Saskatchewan officials announced Dec. 6 that lawmakers have introduced legislation aimed at increasing First Nations self-governance, including a bill that would allow First Nations communities to regulate cannabis on reserve.

One bill, the Summary Offences Procedure Amendment Act, 2022, would create a legal framework for First Nations communities to enforce laws and bylaws.

“The Government of Saskatchewan is proud to take this important step as part of our ongoing work with the Muskoday and Whitecap Dakota First Nations,” Justice Minister and Attorney General Bronwyn Eyre said in a public statement. “These amendments will allow these and other First Nations communities in the future to use the more simplified summary offenses procedure, instead of the long-form process under the federal Criminal Code, to issue tickets and fines such as those issued for traffic violations and other provincial offenses.”

Prior to the bill’s introduction, Saskatchewan’s government signed a Memorandum of Understanding in October with Muskoday First Nation and Whitecap Dakota First Nation to address long-established issues around how First Nations laws are enforced.

“First Nations assert their jurisdiction and maintain community safety by creating laws under the Indian Act, land codes, and other federal legislation but there have been difficulties in enforcing these laws in the courts,” Chief of Whitecap Dakota First Nation Darcy Bear said in a public statement. “Through our work with the provincial government, the amendments to [the Summary Offences Procedure Act] (SOPA) will give us access to prosecution and enforcement tool that will give force to our laws in areas such as environmental protection and community safety; and strengthen the place of our laws alongside federal and provincial law.”

The Saskatchewan government also put forth the Cannabis Control (Saskatchewan) Amendment Act, 2022, which would provide a provincial legal framework to allow First Nations to regulate cannabis on reserve.
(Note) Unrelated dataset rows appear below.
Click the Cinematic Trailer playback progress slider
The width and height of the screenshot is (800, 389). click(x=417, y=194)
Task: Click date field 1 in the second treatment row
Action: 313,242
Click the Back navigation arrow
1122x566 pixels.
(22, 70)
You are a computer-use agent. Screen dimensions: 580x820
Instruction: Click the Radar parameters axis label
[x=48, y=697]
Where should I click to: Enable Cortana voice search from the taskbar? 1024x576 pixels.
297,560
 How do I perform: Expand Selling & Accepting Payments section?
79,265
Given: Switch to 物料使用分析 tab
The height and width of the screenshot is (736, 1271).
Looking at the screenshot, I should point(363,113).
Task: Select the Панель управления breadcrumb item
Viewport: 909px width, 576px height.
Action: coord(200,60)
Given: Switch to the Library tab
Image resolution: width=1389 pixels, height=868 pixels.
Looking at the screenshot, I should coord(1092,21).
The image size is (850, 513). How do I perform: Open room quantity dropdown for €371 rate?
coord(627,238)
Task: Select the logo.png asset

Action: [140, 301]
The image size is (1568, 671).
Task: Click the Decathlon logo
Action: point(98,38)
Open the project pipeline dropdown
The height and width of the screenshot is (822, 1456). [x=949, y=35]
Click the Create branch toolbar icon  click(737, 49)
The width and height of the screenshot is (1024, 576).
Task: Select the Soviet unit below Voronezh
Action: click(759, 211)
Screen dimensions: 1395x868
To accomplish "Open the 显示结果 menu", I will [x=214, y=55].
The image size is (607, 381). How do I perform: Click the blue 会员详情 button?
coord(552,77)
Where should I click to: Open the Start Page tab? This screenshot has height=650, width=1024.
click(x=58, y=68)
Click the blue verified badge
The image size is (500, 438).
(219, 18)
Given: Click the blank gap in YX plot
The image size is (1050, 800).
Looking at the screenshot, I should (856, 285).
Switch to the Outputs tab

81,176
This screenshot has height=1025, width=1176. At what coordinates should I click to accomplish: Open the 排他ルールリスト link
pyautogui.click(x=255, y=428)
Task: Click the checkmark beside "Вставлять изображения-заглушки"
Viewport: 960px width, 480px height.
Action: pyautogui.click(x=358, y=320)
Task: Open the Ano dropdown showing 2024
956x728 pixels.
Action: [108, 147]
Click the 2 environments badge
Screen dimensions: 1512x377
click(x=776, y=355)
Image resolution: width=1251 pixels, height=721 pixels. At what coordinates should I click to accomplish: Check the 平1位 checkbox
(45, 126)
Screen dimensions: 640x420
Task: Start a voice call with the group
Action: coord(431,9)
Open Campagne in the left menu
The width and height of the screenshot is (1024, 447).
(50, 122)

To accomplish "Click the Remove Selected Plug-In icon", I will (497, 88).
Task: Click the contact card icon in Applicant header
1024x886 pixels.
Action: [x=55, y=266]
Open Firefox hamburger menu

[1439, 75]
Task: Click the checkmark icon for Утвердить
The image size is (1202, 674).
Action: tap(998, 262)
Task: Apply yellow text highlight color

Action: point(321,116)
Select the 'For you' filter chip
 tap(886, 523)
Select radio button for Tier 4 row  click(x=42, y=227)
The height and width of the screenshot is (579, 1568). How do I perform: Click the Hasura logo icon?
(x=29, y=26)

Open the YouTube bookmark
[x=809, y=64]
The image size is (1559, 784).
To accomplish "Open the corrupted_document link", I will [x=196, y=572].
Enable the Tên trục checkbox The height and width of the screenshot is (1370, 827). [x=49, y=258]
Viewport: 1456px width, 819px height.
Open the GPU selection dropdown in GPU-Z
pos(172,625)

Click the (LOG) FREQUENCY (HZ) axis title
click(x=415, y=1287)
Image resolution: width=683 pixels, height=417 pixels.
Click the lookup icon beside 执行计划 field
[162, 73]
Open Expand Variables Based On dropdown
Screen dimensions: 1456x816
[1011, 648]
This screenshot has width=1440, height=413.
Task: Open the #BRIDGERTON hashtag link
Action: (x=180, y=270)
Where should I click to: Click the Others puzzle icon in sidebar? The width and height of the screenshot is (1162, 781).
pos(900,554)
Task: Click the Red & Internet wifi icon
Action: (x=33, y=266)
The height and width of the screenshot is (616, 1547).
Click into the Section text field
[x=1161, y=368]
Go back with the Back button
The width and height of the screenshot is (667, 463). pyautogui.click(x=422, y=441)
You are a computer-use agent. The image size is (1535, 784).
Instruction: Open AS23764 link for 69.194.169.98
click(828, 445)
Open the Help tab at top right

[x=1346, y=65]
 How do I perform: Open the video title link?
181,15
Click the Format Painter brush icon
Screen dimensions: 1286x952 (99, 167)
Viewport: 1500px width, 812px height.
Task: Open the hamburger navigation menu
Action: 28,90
The legislation would allow First Nations to create their own regulatory framework, aligned with federal and provincial laws, to establish a local authority to govern cannabis. Dispensaries regulated by First Nations would then have access to federally regulated cannabis products.

“Our government supports First Nations exercising their authority over on-reserve distribution and retailing of cannabis through a legal framework with [the Saskatchewan Liquor and Gaming Authority] (SLGA),” Minister Responsible for SLGA Lori Carr said in a public statement. “This change further fosters reconciliation by ensuring First Nation-owned businesses are able to fully participate in the economic opportunities presented by the retail cannabis industry.”